Hadits Arbain ke-1 : Amal itu Tergantung Niat

Hadits Arbain ke-1 : Amal itu Tergantung Niat

Khutbah Jumat tentang Tamak Terhadap Ilmu
Khutbah Jumat: Bukti Cinta Allah Padamu
Materi 75 – Tawadhu’nya Nabi Kepada Anak Kecil

Tulisan tentang “Hadits Arbain ke-1 : Amal itu Tergantung Niat” ini adalah ringkasan yang bisa kami ketik dari kajian Kitab Al-Arba’in An-Nawawiyah yang disampaikan oleh Ustadz Anas Burhanuddin, M.A. hafizhahullahu ta’ala.

Hadits Arbain ke-1 : Sesungguhnya amal itu tergantung niatnya

عَنْ أَمِيْرِ المُؤمنِينَ أَبي حَفْصٍ عُمَرَ بْنِ الخَطَّابِ رضي الله عنه, قال : سَمِعْتُ رسولَ اللهِ صلى الله عليه و سلم يَقُوْلُ : اِنَّمَا الأَعْمَلُ بِالنِّيَّاتِ وَ اِنَّمَا لِكُلِّ امْرِئٍ مَا نَوَى, فَمَنْ كَانَتْ هِجْرَتُهُ اِلَى اللهِ وَرَسُوْلِهِ فَهِجْرَتُهُ اِلَى اللهِ وَرَسُولِهِ, وَمَنْ كَانَتْ هِجْرَتُهُ لِدُنْيَا يُصِيبُهَا أَوِ امْرَأَةٍ يَنْكِحُهَا فَحِجْرَتُهُ الى مَا هَاجَرَ اِلَيْهِ.

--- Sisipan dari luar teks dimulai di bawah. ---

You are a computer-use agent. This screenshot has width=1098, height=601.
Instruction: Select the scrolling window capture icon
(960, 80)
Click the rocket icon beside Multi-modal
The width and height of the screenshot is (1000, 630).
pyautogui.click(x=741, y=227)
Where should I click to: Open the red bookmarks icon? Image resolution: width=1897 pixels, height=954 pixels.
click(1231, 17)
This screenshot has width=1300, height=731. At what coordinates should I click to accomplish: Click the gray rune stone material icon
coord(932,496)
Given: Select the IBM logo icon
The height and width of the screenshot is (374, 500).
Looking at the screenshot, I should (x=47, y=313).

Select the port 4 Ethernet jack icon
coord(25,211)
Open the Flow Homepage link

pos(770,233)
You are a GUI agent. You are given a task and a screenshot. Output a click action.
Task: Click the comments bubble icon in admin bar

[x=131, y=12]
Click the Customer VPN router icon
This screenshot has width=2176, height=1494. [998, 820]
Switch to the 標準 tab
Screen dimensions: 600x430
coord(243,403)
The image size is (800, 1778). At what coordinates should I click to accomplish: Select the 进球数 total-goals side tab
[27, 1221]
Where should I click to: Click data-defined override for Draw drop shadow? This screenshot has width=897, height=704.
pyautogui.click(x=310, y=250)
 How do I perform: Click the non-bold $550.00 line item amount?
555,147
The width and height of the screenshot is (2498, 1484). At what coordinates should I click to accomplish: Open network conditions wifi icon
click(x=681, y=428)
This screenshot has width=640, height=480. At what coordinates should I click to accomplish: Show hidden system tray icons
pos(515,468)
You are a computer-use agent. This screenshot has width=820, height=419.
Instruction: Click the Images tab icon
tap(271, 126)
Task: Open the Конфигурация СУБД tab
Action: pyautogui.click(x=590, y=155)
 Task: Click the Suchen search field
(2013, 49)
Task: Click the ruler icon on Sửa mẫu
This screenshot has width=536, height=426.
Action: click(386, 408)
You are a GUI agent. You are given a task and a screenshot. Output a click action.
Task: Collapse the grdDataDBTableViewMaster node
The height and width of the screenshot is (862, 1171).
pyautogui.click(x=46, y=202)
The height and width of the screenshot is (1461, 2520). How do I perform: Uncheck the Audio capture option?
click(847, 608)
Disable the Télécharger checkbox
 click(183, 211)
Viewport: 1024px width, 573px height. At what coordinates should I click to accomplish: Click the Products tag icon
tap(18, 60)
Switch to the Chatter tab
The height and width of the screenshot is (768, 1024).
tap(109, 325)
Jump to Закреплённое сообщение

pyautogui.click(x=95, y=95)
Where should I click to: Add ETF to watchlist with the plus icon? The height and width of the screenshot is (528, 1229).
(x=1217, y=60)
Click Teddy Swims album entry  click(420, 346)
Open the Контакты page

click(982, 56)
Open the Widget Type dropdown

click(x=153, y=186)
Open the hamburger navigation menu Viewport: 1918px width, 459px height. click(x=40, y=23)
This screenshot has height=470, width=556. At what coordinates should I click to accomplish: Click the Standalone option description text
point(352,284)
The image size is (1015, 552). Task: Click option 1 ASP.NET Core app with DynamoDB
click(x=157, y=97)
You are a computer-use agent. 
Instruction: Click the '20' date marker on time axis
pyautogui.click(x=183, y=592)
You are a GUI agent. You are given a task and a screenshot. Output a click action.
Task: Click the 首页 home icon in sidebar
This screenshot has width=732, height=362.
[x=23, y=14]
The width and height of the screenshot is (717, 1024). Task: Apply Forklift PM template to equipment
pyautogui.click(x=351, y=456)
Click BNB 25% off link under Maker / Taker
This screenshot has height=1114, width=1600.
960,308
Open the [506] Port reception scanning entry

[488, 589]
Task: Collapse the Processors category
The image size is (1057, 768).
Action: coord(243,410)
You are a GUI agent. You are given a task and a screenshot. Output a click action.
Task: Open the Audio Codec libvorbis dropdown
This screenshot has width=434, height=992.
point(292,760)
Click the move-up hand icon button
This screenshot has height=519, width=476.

Dari Amirul Mu’minin Abu Hafsh Umar bin Al-Khaththab radhiyallahu ‘anhu, ia berkata, “Aku mendengar Rasulullah Shallallahu ‘Alaihi wa Sallam bersabda, ‘Sesungguhnya amal itu tergantung niatnya, dan setiap orang hanya mendapatkan apa yang diniatkannya. Barangsiapa yang (berniat) hijrah kepada Allah dan Rasul-Nya, maka hijrahnya kepada Allah dan Rasul-Nya. Barangsiapa yang (berniat) hijrah karena dunia yang ingin diraihnya atau wanita yang akan dinikahinya, maka hijrahnya kepada apa yang diniatkannya itu’.”

(Diriwayatkan oleh dua imam ahli hadits; Abu Abdillah Muhammad bin Isma’il bin Ibrahim bin al-Mughirah bin Bardizbah al-Bukhari dan Abu al-Husain Muslim bin al-Hajjaj bin Muslim al-Qusyairi an-Naisaburi dalam shahih keduanya (HR. Bukhari No. 1 dan HR. Muslim No. 1907) yang merupakan kitab yang paling shahih yang pernah ditulis orang.)

Kandungan Hadits

Amalan itu sah dan dianggap secara syar’i, dan juga akan mendapatkan pahala jika diniatkan dengan niat yang benar (niat karena Allah Subhanahu wa Ta’ala). Niat adalah sebuah amalan hati, yang fungsinya adalah untuk membedakan antara ibadah yang satu dengan ibadah yang lainnya, membedakan antara ibadah dengan adat kebiasaan biasa, dan menentukan untuk siapa ibadah tersebut kita lakukan.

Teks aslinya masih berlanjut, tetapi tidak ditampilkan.